— Directives —
(a) In the comment on git-annex performance, why does `git annex copy` make heavy use of `git cat-file --batch`? Answer in one to three sentences.
(b) List every class of approach that the comment on git-annex performance names as a likely way to speed things up.

start Extracted text

[[!comment format=mdwn
 username="joey"
 subject="""comment 7"""
 date="2016-09-14T15:28:23Z"
 content="""
First, note that git-annex 6.20160619 sped up the git-annex 
command startup time significantly. Please be sure to use a current
version in benchmarks, and state the version.

`git archive` (and `git cat-file --batch --batch-all-objects`) are just
reading packs and loose objects in disk order and dumping out the contents.
`git cat-file --batch` has to look up objects in the pack index files, seek
in the pack, etc. It's not a fair comparison.

Note that `git annex find`, when used without options like --in or --copies, 
does not need to read anything from `git cat-file` at all. The
`GIT_TRACE_PERFORMANCE` you show is misleading; it's just showing how long
the git command is left running, idle.

`git annex find`'s overhead should be purely traversing the filesystem tree
and checking what symlinks point to files. You can write programs that do
the same thing without using git at all (or only `git ls-files`), and
compare them to git-annex's time; that would be a fairer comparison.
Ideally, `git annex find` would be entirely system call bound and would use
very little CPU itself.

By contrast, `git annex copy` makes significant use of `git cat-file --batch`,
since it needs to look up location log information to see if the
--to/--from remote has the files.

`git annex copy -J` already parallelizes the parts of the code that look at
the location log. Including spinning up a separate `git cat-file --batch`
processes for each thread, so they won't contend on such queries. So I
would expect that to make it faster, even leaving aside the speed benefits
of doing the actual copies in parallel.

My feeling is that the best way to speed these up is going to be in one 
of these classes:

* It's possible that `git cat-file --batch` is somehow slower than it needs
  to be. Perhaps it's not doing good caching between queries or has
  inneficient seralization/bad stdio buffering. It might just be the case 
  that using something  like libgit2 instead would be faster.
  (Due to libgit2's poor interface stability, it would have to be an
  optional build flag.)

* Many small optimisations to the code. The use of Strings throughout
  git-annex could well be a source of systematic small innefficiences,
  and using ByteString might eliminate those. (But this would be a huge job.)
  (The `git cat-file --batch` communication is already done using
  bytestrings.)

* A completely lateral move. For example, if git-annex kept its own
  database recording which files are present, then `git annex find`
  could do a simple database query and not need to chase all the symlinks.
  But such a database needs to somehow be kept in sync or reconciled
  with the git index, it's not an easy thing.
"""]]

end Extracted text
start Record list

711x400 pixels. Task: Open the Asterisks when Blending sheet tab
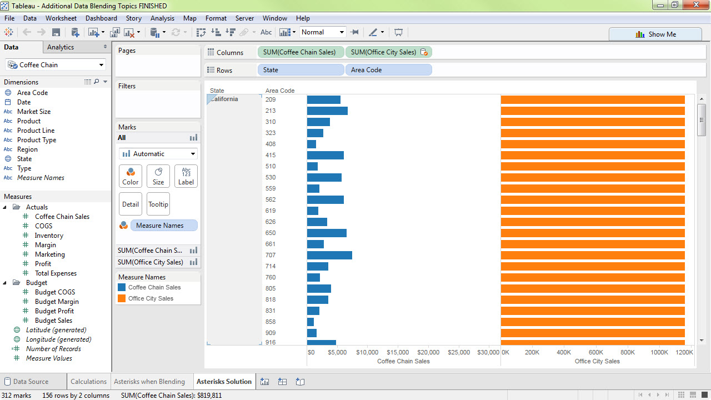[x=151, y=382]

end Record list
start Record list

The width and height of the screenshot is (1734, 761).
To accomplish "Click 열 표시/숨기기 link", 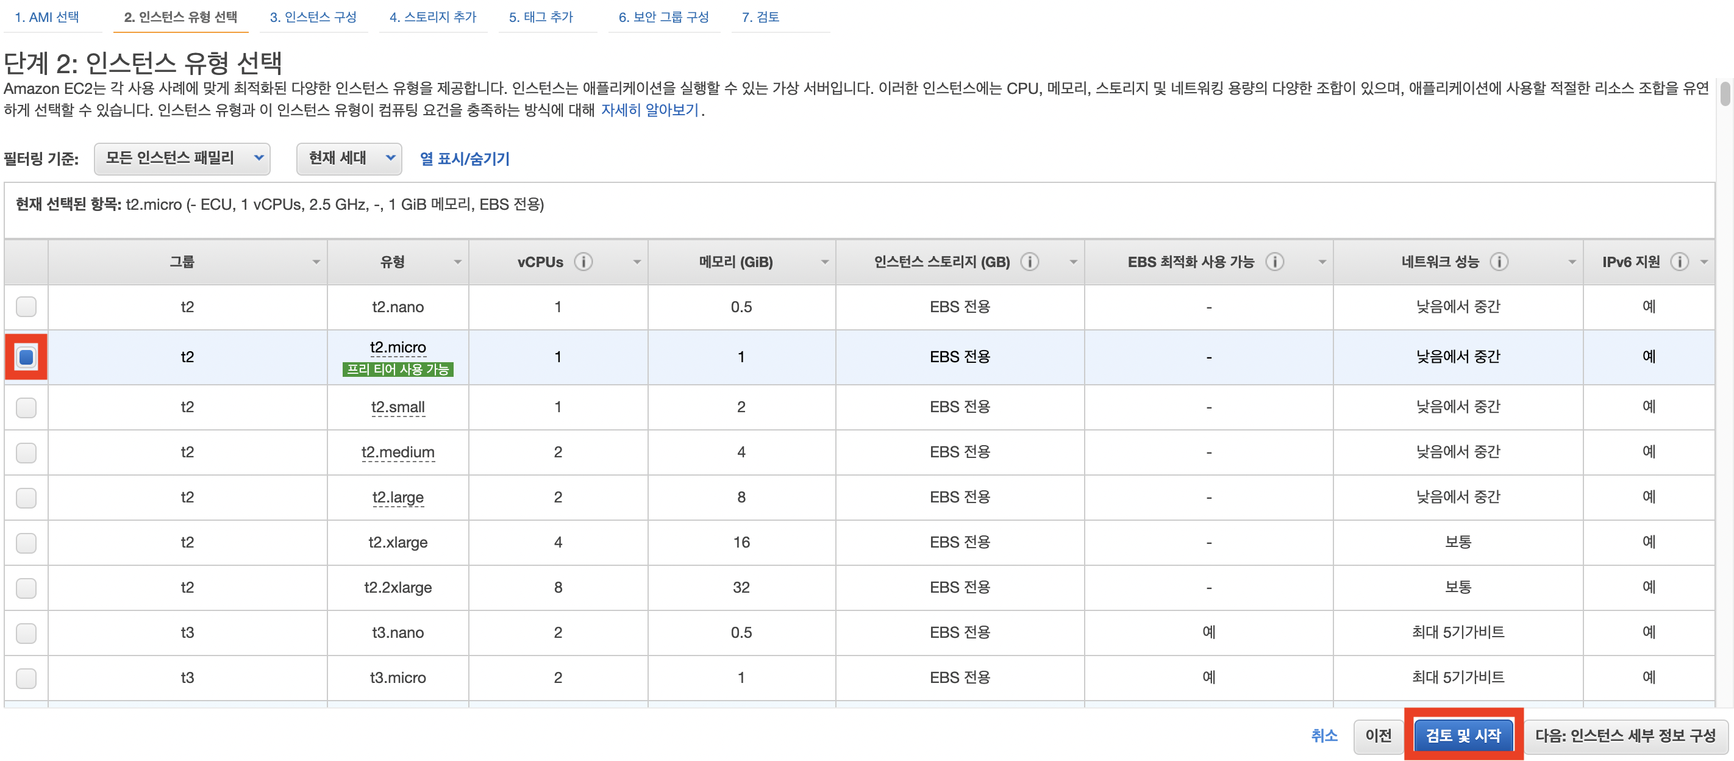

end Record list
start Record list

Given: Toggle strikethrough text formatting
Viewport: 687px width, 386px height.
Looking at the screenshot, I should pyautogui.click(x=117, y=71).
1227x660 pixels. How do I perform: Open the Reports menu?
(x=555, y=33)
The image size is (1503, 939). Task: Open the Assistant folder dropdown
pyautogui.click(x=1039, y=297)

end Record list

— Correct answers —
(a) `git annex copy` has to look up location log information to find out whether the remote given with --to or --from already has the files. Those lookups go through `git cat-file --batch`.

(b)
- Making `git cat-file --batch` faster, possibly by replacing it with something like libgit2 as an optional build flag.
- Many small optimizations to the code, such as replacing Strings with ByteString.
- A completely lateral move, such as git-annex keeping its own database of which files are present so that `git annex find` could run a simple query.